EXCERPT =

══════

Let’s start with the first point. Take any federal government budget. There’s virtually nothing in it aimed directly at ordinary Nigerians. So, if, like their British counterparts, Nigerian newspapers were to analyse the budget for its positive impact on people’s lives, on businesses, on society, and on the economy, they would have very little to say. A federal government budget covers capital expenditure, recurrent expenditure, and debt servicing. Recurrent expenditure, which is basically the cost of running the state, always accounts for the largest share (36.1 percent in the 2024 budget). Capital expenditure accounts for the second-largest portion (31.6 percent). Then, debt-servicing takes the third big chunk (30.1 percent). This budgeting ritual is repeated every year, with virtually no positive effect.

══════

DATASET SECTION =
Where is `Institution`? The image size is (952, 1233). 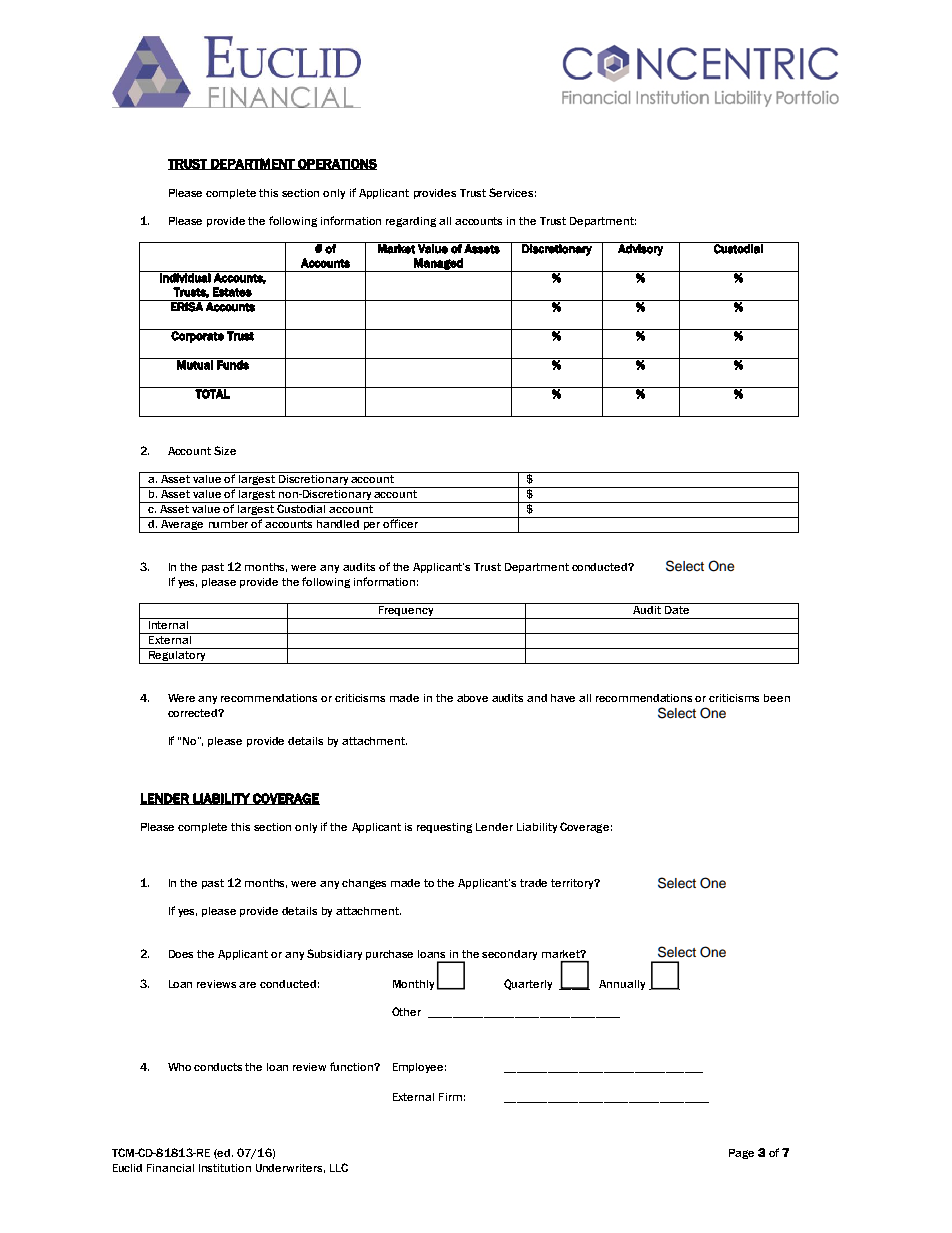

══════

TASKS TO PERFORM =
(1) In the passage on Nigeria's federal budget, reproduce the text from "Let’s start with" up to and including "no positive effect.", substituting "routine" for "ritual".
(2) Pick up the passage on Nigeria's federal budget after its last sentence and continue it.

SET OF ANSWERS =
(1)
Let’s start with the first point. Take any federal government budget. There’s virtually nothing in it aimed directly at ordinary Nigerians. So, if, like their British counterparts, Nigerian newspapers were to analyse the budget for its positive impact on people’s lives, on businesses, on society, and on the economy, they would have very little to say. A federal government budget covers capital expenditure, recurrent expenditure, and debt servicing. Recurrent expenditure, which is basically the cost of running the state, always accounts for the largest share (36.1 percent in the 2024 budget). Capital expenditure accounts for the second-largest portion (31.6 percent). Then, debt-servicing takes the third big chunk (30.1 percent). This budgeting routine is repeated every year, with virtually no positive effect.

(2)
Think about it. After 24 years of progressively large annual budgets since Nigeria returned to civil rule in 1999, this country has no quality education, no quality health service, no electricity, and no clean water for most of its citizens. Youth unemployment is high, at about 40 percent, and more than 140 million Nigerians are multidimensionally poor. Of the top ten universities in Africa in 2024, South Africa has seven; Nigeria has none. Why should South Africa’s state universities make up seven of Africa’s top ten universities (Ghana has one in the top ten) while no Nigerian state university cuts the mustard? Which country has ever developed without a first-class education system, a first-class healthcare system, robust human development and human capital, regular electricity, etc.? The truth is, Nigeria never gets its budgeting priorities right!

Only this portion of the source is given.